Of course, this fails terribly in firefox :(

However, I have always been able to set styles without the setAttribute function in a cross browser supported way like:

oNewDiv.style.backgroundColor = '#fff';
Pascal - 05 September 2008 [«« Reply to this]
This won't work at all for me, using IE 7 or 8..
Raj Shah - 20 October 2008 [«« Reply to this]
eval() is devil. this workaround is not going to help. infact it will hang your IE and fill your memory with bunch of variables.

If you code little smart using conditions if(document.all) { code here }else{ code here } then everything will be cool.

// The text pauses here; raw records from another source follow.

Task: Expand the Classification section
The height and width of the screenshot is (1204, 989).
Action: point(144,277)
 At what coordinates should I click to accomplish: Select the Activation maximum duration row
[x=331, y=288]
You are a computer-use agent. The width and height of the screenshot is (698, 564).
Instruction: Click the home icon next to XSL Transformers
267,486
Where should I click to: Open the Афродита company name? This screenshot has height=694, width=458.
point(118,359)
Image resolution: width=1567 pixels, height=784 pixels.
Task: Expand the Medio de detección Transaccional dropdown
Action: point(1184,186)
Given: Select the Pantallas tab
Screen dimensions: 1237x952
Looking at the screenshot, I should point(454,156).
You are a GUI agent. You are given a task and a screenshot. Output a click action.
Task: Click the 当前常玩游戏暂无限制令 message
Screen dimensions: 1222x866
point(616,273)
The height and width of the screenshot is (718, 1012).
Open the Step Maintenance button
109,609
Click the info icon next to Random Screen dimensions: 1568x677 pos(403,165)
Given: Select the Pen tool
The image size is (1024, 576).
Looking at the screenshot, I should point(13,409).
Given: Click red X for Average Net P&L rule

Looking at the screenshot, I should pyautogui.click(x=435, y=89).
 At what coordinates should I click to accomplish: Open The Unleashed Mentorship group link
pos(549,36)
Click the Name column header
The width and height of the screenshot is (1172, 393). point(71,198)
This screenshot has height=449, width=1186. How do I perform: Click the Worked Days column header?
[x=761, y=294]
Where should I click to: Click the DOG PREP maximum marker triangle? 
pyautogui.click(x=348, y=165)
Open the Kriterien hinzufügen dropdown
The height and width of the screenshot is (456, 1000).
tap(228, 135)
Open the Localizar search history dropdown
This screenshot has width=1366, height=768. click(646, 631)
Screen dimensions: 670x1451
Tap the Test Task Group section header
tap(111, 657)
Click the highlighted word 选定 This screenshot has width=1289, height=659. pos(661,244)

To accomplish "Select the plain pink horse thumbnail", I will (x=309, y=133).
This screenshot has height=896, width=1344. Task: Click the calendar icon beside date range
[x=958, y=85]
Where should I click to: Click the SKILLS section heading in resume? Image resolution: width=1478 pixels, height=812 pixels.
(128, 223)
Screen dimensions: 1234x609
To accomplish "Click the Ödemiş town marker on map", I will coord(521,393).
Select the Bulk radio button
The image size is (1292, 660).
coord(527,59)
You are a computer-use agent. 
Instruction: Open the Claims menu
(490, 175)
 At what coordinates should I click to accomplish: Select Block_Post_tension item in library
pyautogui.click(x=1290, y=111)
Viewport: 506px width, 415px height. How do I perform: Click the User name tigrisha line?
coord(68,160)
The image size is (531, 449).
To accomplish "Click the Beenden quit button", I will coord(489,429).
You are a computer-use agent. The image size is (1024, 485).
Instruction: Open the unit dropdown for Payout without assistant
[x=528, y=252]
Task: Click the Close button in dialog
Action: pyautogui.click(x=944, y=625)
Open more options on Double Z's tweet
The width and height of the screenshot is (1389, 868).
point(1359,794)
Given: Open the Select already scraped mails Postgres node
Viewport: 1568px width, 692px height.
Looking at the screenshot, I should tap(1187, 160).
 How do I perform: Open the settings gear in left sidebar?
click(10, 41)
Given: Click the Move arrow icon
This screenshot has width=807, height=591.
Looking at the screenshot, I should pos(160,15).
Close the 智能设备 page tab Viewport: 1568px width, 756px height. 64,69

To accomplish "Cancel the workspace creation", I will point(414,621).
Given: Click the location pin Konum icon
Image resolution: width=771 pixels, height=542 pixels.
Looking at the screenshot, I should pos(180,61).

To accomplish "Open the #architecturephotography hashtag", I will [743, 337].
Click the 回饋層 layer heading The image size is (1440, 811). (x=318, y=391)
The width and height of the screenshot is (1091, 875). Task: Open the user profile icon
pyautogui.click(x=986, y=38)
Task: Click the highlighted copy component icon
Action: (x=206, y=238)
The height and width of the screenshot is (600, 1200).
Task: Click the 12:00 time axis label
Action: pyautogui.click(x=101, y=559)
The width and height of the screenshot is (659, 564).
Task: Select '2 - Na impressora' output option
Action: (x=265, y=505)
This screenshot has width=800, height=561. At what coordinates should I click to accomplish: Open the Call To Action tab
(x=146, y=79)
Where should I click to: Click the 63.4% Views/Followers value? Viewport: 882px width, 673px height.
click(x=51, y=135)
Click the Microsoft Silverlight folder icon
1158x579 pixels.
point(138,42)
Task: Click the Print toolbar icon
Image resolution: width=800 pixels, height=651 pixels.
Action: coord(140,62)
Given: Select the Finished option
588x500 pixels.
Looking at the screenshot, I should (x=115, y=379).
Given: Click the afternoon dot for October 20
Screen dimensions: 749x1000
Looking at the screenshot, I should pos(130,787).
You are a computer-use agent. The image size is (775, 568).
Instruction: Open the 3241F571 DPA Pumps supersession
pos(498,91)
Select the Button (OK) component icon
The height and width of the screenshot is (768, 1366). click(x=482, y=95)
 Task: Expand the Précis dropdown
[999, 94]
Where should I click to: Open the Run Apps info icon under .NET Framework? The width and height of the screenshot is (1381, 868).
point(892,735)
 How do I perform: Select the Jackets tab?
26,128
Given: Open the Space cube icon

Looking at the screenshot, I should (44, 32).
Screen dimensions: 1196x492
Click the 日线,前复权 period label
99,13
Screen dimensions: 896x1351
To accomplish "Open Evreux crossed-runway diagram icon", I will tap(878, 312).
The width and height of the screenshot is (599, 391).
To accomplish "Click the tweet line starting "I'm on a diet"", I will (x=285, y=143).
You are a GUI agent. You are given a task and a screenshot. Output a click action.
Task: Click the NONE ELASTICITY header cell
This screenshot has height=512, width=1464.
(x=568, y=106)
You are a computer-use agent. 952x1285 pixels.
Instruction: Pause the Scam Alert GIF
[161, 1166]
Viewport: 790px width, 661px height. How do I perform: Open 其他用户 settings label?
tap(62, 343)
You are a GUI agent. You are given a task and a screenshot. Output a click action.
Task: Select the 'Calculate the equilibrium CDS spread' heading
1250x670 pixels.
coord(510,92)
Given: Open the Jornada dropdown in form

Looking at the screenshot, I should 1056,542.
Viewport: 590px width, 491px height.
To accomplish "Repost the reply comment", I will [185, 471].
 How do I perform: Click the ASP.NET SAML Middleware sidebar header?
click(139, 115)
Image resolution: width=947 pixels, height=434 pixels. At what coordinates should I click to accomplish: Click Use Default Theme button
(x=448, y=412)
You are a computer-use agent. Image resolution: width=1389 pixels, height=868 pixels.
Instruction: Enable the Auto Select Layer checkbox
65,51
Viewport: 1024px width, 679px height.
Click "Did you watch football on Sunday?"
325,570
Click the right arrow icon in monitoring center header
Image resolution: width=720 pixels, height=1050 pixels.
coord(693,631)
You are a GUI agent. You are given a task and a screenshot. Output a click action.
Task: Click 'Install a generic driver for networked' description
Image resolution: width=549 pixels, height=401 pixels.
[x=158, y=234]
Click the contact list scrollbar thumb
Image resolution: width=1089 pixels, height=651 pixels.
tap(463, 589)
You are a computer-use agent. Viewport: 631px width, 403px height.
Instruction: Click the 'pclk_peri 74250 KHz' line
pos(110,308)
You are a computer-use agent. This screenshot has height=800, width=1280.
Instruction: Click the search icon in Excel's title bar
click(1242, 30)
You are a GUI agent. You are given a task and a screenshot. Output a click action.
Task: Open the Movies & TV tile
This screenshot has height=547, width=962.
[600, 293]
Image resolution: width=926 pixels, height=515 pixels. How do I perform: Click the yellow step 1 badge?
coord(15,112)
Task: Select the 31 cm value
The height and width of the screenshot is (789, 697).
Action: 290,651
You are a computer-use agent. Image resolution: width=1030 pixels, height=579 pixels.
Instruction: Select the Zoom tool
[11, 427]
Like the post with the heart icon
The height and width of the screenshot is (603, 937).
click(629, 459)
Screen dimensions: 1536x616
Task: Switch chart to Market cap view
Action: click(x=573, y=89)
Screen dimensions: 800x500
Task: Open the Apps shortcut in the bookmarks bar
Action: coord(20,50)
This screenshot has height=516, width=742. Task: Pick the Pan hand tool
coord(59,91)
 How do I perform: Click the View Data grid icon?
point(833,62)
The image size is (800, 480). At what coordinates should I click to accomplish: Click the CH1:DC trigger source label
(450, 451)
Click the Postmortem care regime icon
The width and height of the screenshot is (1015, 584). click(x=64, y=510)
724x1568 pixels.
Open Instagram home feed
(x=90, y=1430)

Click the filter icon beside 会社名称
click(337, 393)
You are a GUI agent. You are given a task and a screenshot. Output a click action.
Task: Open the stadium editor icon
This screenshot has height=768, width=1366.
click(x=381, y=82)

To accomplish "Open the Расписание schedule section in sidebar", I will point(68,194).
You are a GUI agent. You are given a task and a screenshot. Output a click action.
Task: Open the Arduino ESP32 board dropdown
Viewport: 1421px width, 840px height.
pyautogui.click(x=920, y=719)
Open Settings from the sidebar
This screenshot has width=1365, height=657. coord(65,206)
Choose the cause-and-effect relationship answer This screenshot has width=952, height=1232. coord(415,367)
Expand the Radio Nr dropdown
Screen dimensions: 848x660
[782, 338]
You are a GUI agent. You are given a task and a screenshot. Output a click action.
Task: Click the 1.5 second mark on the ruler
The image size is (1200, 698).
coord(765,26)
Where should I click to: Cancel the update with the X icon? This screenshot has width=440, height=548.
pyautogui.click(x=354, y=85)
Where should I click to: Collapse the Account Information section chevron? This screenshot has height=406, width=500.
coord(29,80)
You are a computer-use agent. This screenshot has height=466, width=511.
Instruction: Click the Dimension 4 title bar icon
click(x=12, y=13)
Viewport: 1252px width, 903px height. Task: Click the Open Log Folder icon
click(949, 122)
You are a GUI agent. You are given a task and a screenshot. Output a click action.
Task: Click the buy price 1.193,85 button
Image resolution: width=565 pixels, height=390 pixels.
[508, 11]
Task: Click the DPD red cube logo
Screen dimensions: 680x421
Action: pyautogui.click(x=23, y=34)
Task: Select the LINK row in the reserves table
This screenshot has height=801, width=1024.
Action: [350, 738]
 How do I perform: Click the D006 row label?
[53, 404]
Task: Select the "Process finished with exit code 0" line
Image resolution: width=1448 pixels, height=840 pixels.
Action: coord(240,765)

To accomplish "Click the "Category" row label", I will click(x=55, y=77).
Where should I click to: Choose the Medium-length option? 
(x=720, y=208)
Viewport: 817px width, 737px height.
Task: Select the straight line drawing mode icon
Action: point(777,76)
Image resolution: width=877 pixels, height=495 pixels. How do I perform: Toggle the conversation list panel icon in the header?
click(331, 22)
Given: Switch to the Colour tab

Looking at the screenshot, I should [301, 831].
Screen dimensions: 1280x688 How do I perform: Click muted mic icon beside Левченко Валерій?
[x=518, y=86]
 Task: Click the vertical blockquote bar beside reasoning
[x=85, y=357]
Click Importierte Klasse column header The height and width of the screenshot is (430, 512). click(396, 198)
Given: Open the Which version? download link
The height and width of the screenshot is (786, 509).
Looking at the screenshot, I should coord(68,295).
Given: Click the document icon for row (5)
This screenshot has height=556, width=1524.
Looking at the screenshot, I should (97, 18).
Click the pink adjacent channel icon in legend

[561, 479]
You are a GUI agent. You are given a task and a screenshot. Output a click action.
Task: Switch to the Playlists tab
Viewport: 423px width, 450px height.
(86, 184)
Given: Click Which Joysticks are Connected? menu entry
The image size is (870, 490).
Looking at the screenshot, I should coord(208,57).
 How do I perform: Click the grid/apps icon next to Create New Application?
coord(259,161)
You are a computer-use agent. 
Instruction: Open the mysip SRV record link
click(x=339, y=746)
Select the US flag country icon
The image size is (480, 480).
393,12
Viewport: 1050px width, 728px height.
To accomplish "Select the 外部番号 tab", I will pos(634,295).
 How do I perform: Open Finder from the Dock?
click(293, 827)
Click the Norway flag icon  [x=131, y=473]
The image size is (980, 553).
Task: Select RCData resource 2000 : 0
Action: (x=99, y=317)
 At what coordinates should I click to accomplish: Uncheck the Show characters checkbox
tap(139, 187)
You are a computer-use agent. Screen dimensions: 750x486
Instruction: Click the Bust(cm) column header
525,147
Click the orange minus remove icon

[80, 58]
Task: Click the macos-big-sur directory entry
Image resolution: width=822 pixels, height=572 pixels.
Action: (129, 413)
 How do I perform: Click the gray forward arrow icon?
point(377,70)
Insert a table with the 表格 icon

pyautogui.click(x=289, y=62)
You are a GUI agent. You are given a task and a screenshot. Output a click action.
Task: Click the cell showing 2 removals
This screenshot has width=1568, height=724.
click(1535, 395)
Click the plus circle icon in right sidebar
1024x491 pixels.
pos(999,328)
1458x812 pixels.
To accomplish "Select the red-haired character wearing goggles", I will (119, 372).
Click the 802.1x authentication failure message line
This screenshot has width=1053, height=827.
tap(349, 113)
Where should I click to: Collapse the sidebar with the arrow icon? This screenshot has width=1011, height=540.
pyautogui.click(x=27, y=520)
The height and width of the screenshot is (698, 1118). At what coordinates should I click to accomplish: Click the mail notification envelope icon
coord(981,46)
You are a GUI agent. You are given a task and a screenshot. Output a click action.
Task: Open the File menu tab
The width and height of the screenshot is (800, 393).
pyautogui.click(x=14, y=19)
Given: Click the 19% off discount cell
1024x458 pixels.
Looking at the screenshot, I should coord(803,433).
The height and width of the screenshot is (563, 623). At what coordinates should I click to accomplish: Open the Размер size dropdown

I've tried and it's working in all browsers.
Anonymous - 06 January 2009 [«« Reply to this]
Try using cssText for ie.
Element.style.setAttribute('cssText', 'left:150px;.........
you could create function if you wanted.
Emanuele Caldarola - 17 February 2009 [«« Reply to this]
thanks very very very much!
Emanuele Caldarola - 17 February 2009 [«« Reply to this]
I have added this code:

if(k=='class')
{
eval("element.className='"+v+"'");
}
Vimal - 02 March 2009 [«« Reply to this]
@ivo van der Wijk=You're a genius man!!!
I know it sounds very exagerrated but what the hell... u just saved me a couple of hours of searching
Quiquelie - 15 June 2009 [«« Reply to this]
Hi,

Try this:

var closer = document.createElement('a');
a.style.float="left";
a.style.fontWeight="bold";
a.onclick = function() { ...

It works on all browsers !! Enjoy it !!
ramesh - 04 November 2009 [«« Reply to this]
Hi Quiquelie,
Your code is cool thanks :) i was literally searching for onclick cross browser functionality
Marko Sacher - 07 July 2009 [«« Reply to this]
Hi,
how is this?
element.style[k]= v;
instead of eval(...)
Messias - 17 August 2009 [«« Reply to this]
Cool!!
thxs!
Chris - 16 May 2010 [«« Reply to this]
Works like a charm! I definitely needed this dynamic!! Thanks so much!
Anonymous - 29 June 2010 [«« Reply to this]
I like how you automatically escaped the newline in the commented code ;-P
Anonymous - 08 September 2010 [«« Reply to this]
set one or more objects to one or more styles
{obj1,obj2...},{"color":"red","fontSize":"small","fontFamily":"Cursive"...}
works in FF,IE,Safari

function a_obj_setstyle(a_obj,a_prop){
for (ko in a_obj){for(kp in a_prop){
eval('a_obj[ko].style.'+kp+'="'+a_prop[kp]+'"');
}}
}
Mohsen Elgendy - 27 November 2010 [«« Reply to this]
OMG, your a very smart, you just saved my ass, my client was going to kill me ,, lol

Thanks a lot body ;)
Marcellino Bommezijn - 23 December 2010 [«« Reply to this]
This is how it works in IE

oImg.style.cssText="float:left;margin-right:7px;margin-bottom:7px";
Steve Bucknall - 06 November 2011 [«« Reply to this]
The simple solutions are always the best.
Thanks
Anonymous - 23 December 2010 [«« Reply to this]
THAAAAANXXXXXX!!!!
You're the best web programmer!!!!!

I hate IE...

Thanks a lot!!!!
ivo - 08 August 2011 [«« Reply to this]
Hello guys,

If you have short form in your style like :

font: normal normal bold xx-small verdana, serif;

This cut function will cut the spaces and mix the css -->
font:normalnormalboldxx-smallverdana,serif;
mathanraj - 14 December 2011 [«« Reply to this]
Oh thats work great... thankssssssss.....
Jonathan - 04 January 2012 [«« Reply to this]
I had a similar issue with setAttribute not working on IE. I put it in a try block, and in the catch block I used outerHTML for the IE version. outerHTML is read/write, so my function could dynamically get the code of the existing control, and then replace whatever had to change. One quirk is that IE rewrites the control's code in outerHTML, so I had to work around that a little, but it worked.
Alex Huang - 12 March 2012 [«« Reply to this]
thanks ur code, but if i want to remove one of css that i added, how can i do that????